> **SELECTED EXTRACT**:
As parents and educators of children and teens on the spectrum we have real worries in regards to the safety of our loved ones and students. Here is your opportunity to get some facts and strategies to decrease your worries.
Autism College in partnership with the National Autism Association (NAA) is presenting a series of free on-line conference webinars on Autism Safety and Crisis Prevention. Topics to be addressed are sexual abuse risk reduction, bullying prevention, suicide risk, wandering, and preventing the use of restraints and seclusion. Don’t miss the opportunity to learn how to help support the emotional and physical health and safety of your loved one affected by autism.
This series of interactive webinars to be held in February will include presentations by experts in the field of autism. For those unable to attend all the webinars, there will be audio files and transcripts available for purchase after the conference. Register here for the conference.
Topics, presenters and schedule as follows:
Moderator: Chantal Sicile-Kira, author and founder of AutismCollege.com. The webinars will be interactive. Attendees will have the opportunity to type in questions pertaining to the topic before and during each webinar. Chantal will introduce each presenter and moderate the Q&A opportunity at the end of each presentation.

> **DATASET EXTRACT**:
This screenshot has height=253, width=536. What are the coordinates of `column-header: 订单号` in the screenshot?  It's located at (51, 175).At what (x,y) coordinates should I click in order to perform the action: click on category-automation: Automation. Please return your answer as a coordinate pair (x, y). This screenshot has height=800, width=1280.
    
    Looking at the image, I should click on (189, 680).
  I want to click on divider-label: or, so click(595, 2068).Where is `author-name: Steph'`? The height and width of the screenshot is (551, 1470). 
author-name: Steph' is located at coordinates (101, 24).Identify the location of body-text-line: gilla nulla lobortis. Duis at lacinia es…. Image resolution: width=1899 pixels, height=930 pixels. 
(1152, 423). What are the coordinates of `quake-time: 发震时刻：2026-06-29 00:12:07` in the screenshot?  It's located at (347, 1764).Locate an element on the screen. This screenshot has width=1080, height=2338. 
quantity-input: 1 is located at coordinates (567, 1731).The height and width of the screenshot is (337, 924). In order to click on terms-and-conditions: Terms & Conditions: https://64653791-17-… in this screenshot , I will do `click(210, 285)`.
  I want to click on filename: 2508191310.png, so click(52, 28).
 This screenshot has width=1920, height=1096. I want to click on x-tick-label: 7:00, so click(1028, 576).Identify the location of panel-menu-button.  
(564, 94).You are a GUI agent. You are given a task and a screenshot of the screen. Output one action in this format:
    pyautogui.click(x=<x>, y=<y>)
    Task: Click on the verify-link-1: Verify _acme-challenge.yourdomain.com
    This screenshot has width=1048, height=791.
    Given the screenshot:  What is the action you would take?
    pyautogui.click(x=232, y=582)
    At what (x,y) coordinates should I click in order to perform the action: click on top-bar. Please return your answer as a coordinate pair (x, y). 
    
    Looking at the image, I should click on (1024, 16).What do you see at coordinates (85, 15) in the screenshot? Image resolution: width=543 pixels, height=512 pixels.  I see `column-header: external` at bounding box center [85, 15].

> **WHAT YOU NEED TO DO**:
[a] Answer these questions from the autism safety webinar announcement, one per line:
(i) Which organization is Autism College working with to present the webinars?
(ii) What will be available for purchase after the conference?
(iii) Who moderates the webinars?
[b] Duplicate the part of the autism safety webinar announcement that begins at the words "As parents and" and stops after "decrease your worries.".

> **RESULTS IN ORDER**:
[a]
(i) The National Autism Association (NAA)
(ii) Audio files and transcripts
(iii) Chantal Sicile-Kira, author and founder of AutismCollege.com

[b]
As parents and educators of children and teens on the spectrum we have real worries in regards to the safety of our loved ones and students. Here is your opportunity to get some facts and strategies to decrease your worries.